**Goal of the exercise:** Copy out every line of the records in which "heading" can be found.

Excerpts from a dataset
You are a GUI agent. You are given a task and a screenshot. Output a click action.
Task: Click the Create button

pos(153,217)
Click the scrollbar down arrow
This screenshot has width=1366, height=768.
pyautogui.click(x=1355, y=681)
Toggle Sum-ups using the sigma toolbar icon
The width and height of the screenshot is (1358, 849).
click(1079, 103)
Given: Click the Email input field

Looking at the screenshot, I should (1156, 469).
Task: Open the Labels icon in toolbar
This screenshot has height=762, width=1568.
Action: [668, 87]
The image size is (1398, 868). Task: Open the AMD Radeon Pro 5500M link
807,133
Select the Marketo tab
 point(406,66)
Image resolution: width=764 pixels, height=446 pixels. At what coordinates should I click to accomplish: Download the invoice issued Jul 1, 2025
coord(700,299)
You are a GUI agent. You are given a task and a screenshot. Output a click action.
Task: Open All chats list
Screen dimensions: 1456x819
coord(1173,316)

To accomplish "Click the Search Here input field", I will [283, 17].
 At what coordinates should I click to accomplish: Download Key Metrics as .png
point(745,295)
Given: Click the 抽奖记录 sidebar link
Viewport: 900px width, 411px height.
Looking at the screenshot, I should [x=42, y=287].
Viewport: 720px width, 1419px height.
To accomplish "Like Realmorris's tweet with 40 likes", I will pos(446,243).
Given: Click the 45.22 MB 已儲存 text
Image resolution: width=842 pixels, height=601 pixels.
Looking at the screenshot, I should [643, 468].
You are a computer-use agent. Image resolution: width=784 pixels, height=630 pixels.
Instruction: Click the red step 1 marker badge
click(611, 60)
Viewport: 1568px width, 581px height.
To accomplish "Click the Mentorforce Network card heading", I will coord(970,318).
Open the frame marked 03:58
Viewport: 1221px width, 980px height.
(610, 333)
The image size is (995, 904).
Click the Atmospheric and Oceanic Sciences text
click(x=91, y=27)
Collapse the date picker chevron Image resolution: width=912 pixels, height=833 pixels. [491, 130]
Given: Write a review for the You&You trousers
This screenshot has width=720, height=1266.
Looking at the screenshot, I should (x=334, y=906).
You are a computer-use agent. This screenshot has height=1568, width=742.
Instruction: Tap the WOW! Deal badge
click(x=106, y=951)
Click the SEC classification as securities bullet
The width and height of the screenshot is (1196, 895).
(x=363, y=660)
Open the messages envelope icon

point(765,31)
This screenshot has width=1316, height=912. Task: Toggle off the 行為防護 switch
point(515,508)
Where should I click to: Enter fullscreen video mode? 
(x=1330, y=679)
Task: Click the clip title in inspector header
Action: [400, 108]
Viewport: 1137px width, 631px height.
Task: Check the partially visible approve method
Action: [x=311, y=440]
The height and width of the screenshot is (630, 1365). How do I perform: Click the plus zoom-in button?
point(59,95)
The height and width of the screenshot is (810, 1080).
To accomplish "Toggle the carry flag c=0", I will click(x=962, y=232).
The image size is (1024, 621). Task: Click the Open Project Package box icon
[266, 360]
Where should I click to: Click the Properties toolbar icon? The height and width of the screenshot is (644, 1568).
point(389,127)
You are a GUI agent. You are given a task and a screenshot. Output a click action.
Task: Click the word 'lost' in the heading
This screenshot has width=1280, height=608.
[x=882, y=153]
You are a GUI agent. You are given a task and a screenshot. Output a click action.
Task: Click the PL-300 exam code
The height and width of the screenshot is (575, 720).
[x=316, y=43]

**Answer for this exercise:**
To accomplish "Click the Mentorforce Network card heading", I will coord(970,318).
Task: Click the word 'lost' in the heading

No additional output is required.